__EXERCISE OBJECTIVE__. Omit the pictures and output every entry below exactly as written.

*** DATA FOR PROCESSING Section Begins ***

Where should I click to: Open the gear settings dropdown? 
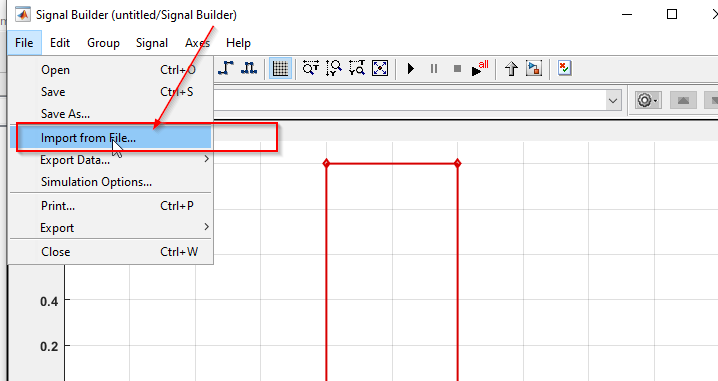click(647, 100)
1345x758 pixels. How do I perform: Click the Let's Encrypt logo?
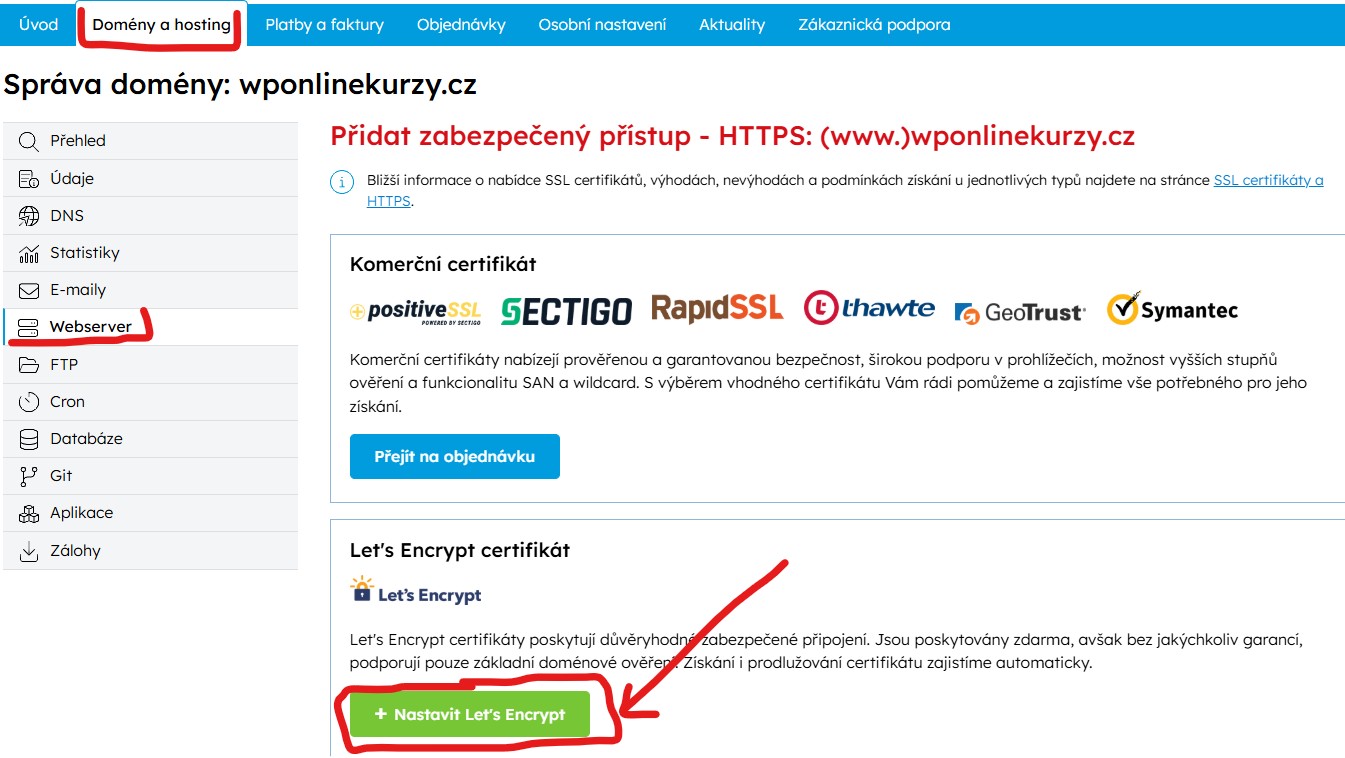click(416, 591)
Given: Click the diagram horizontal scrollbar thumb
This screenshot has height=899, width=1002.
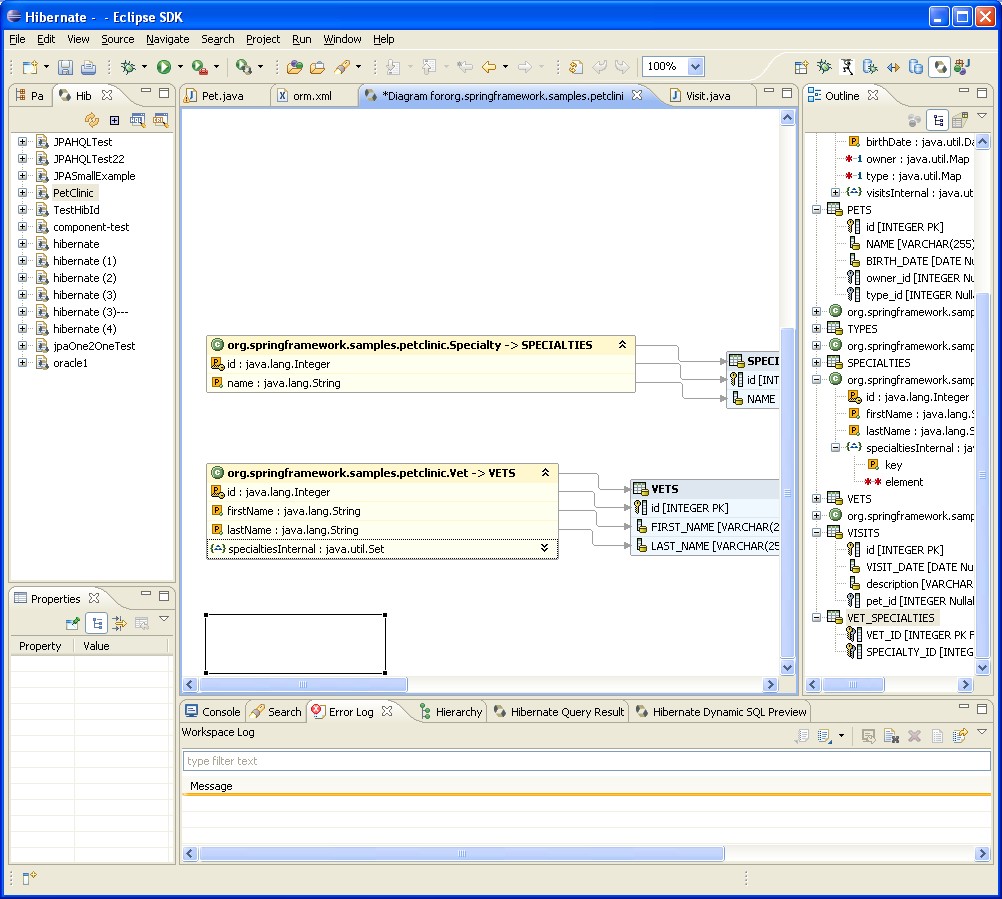Looking at the screenshot, I should point(302,685).
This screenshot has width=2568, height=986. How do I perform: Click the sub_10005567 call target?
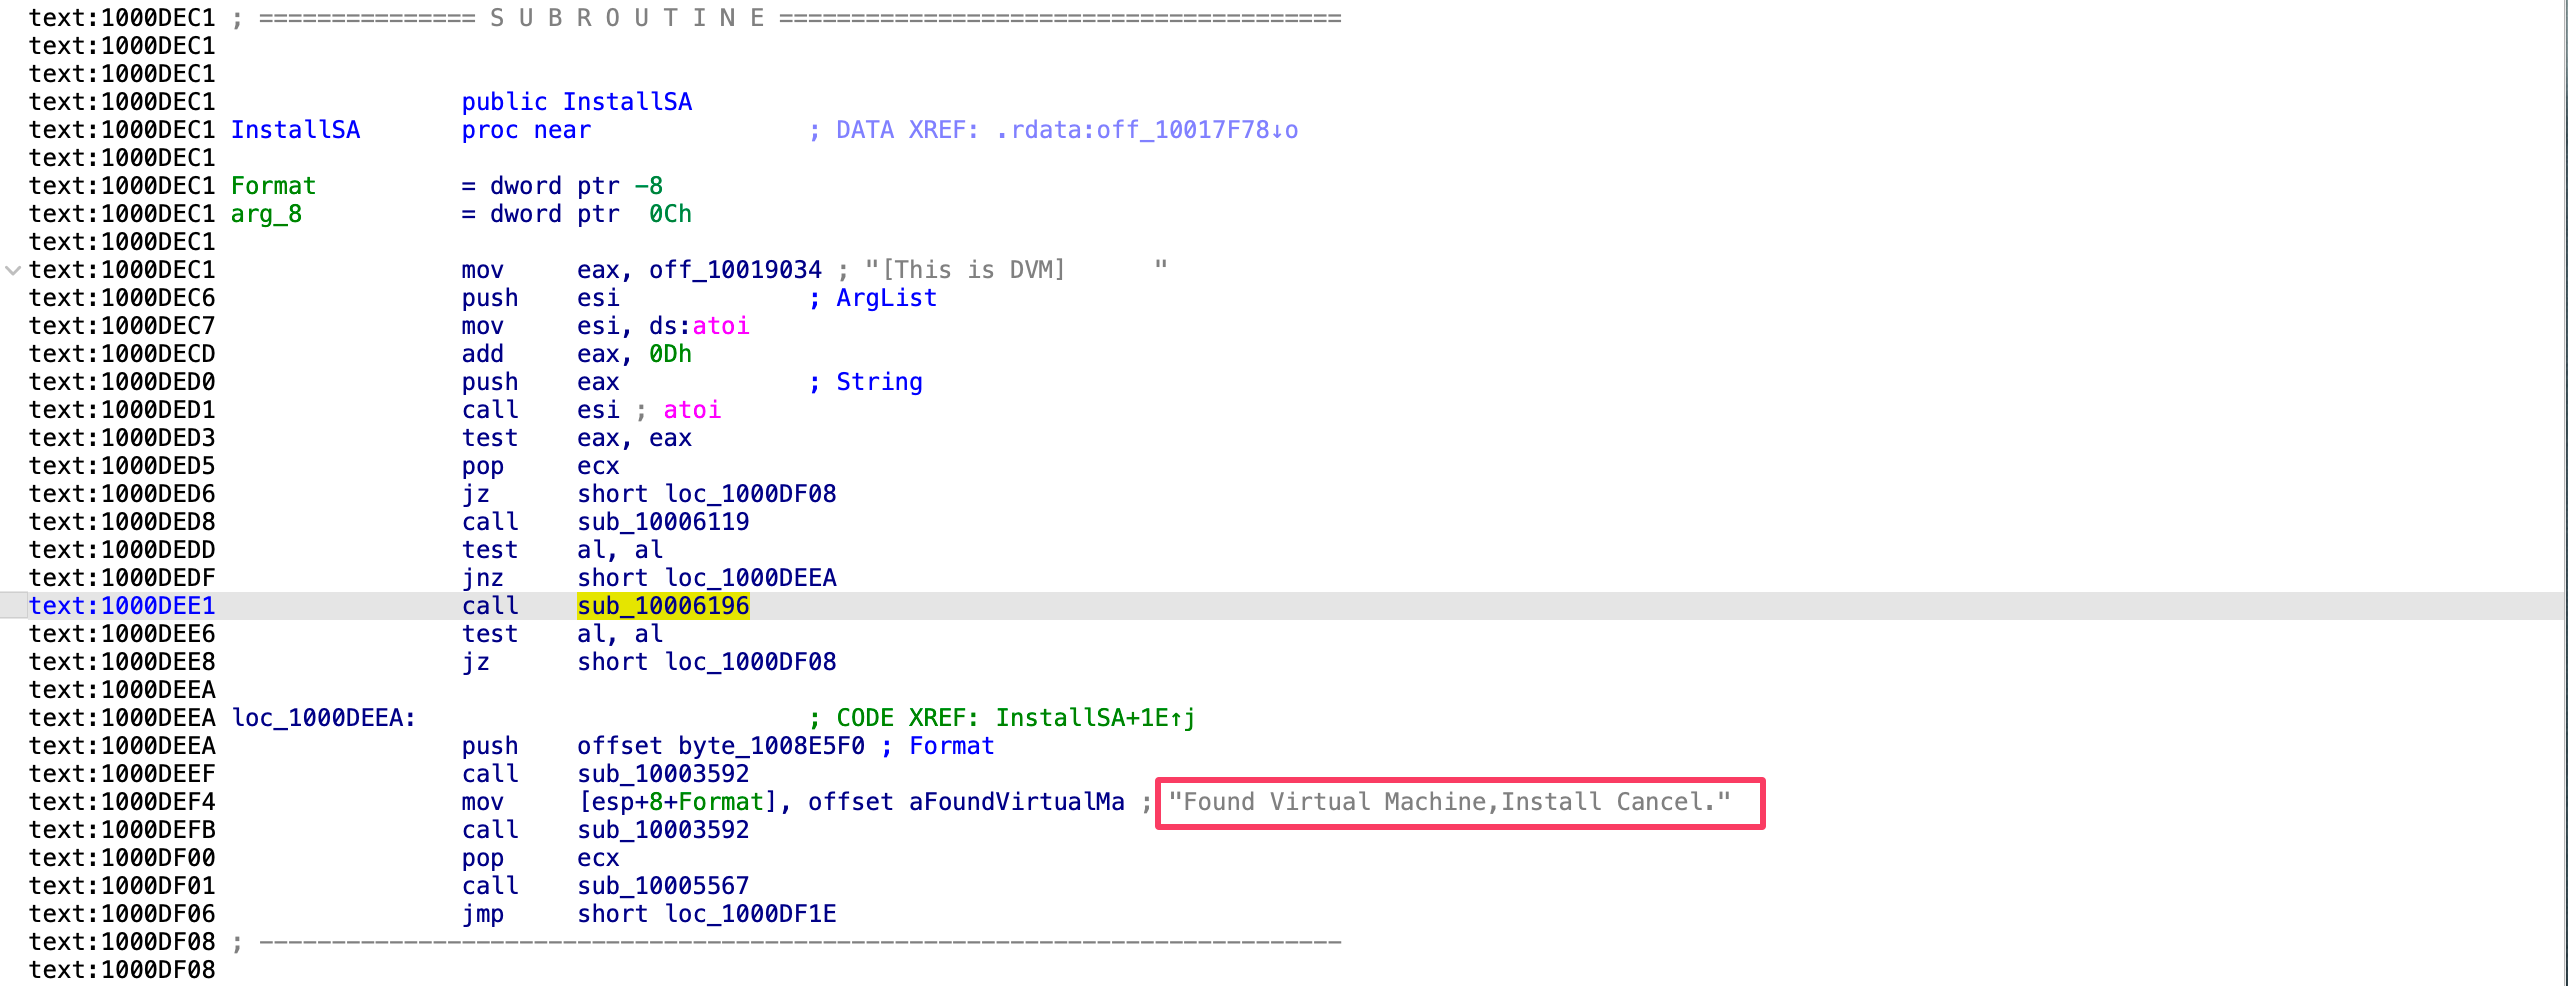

*** DATA FOR PROCESSING Section Ends ***

__TASK RESPONSE__.
Where should I click to: Open the gear settings dropdown? 
click(647, 100)
1345x758 pixels. How do I perform: Click the Let's Encrypt logo?
click(416, 591)
Given: Click the diagram horizontal scrollbar thumb
This screenshot has height=899, width=1002.
Looking at the screenshot, I should point(302,685).
This screenshot has width=2568, height=986. How do I perform: Click the sub_10005567 call target?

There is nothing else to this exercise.